How can I calculate the average density of points on a map for a defined region?

Question

Let's say I have 20k plus points of data with lat/lng coordinates. All of these points fall within a defined region on a map. I want to calculate the average density of these points for a quarter mile radius.

I'm having trouble explaining it, but the use case would be the ability to enter some arbitrary coordinates, see how many points are within a quarter mile radius of this point, and determine whether this is above or below average for the data.

I'm not looking for a solution in any specific language, instead I'm just looking for a general (pseudo-code) solution or way to think about this problem.

this sounds similar to a heat map. – devlin carnate May 03 '16 at 22:39 — devlin carnate, May 03 '16 at 22:39

score 7 · Accepted Answer · edited May 23 '17 at 12:31

Suppose you have a bunch of latitude, longitude geocoordinates.
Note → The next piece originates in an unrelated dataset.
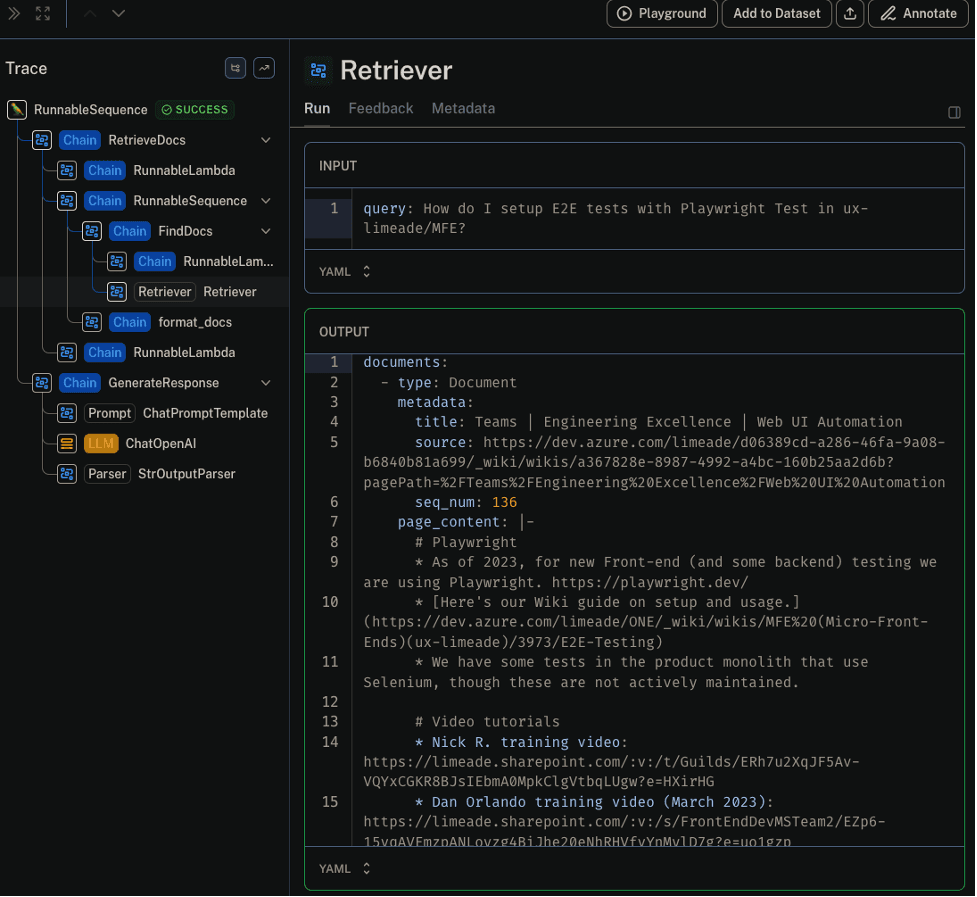977x897 pixels.
Task: Collapse the RetrieveDocs chain node
Action: pos(266,140)
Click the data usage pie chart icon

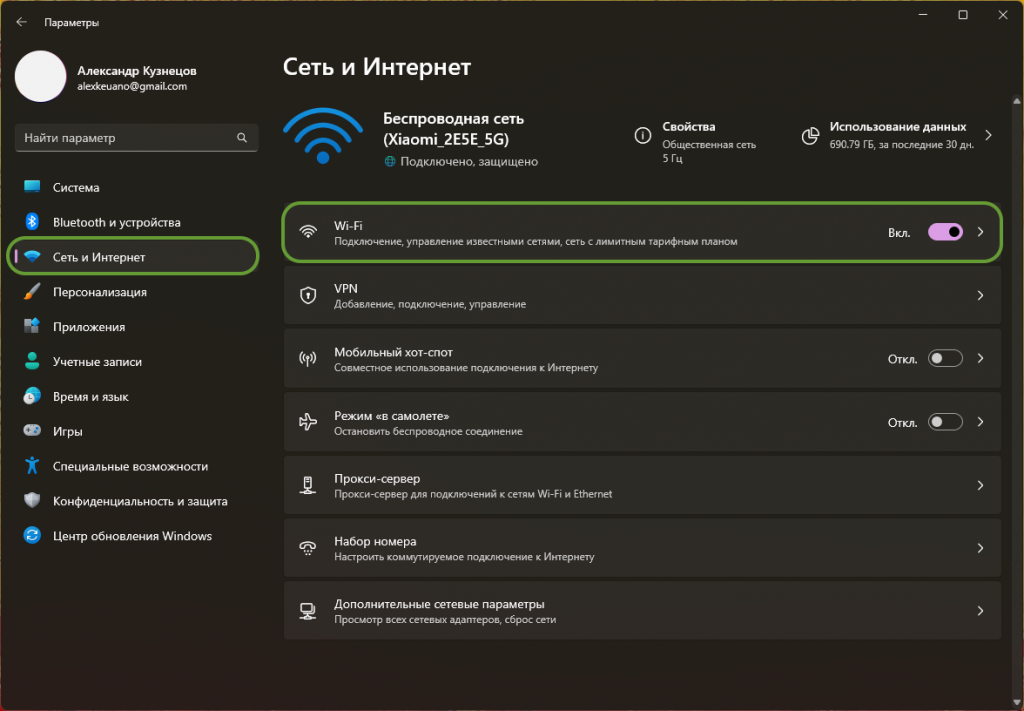coord(811,135)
If you want to calculate the density of the bounding box that fits around your geocoordinates, then make one O(N) pass through your data set and determine the geocoordinates of the corners.

Once you find them, use the Haversine formula (Java implementation here) to calculate the length of the edges between two corners. Be sure to consistently choose either miles or kilometers for your unit of distance. After you compute the edge distances, you can compute the box's area in units of km^2 or miles^2. From there, compute the density as number of points divided by the area.

If you want to make an ad hoc query for the density around a single target point, then choose a radius R in miles or km. Make one O(N) pass through the data set, and compute the Haversine distance between your target point and every other point. If the other point is within distance R to your target, then add it to a result list. Then compute the density as the number of points within the circle defined by the radius.

If you make a lot of these types of queries, then precompute a spatial indexing data structure. Popular indexes are R-Trees, R*-Trees, and k-d Trees. Below is a picture of an R-Tree from Wikipedia. The tree decomposes the space into rectangular regions so you can query for points quickly.

If your points can fit into memory, then use an open-source library that implements one of these data structures. Here is a link to one library called rtree that I found that allows you to find all points within some radius. I have not personally used that library.

If your points do not fit into memory, then you can use an SQL database. For example, Oracle Spatial implements these types of data structures.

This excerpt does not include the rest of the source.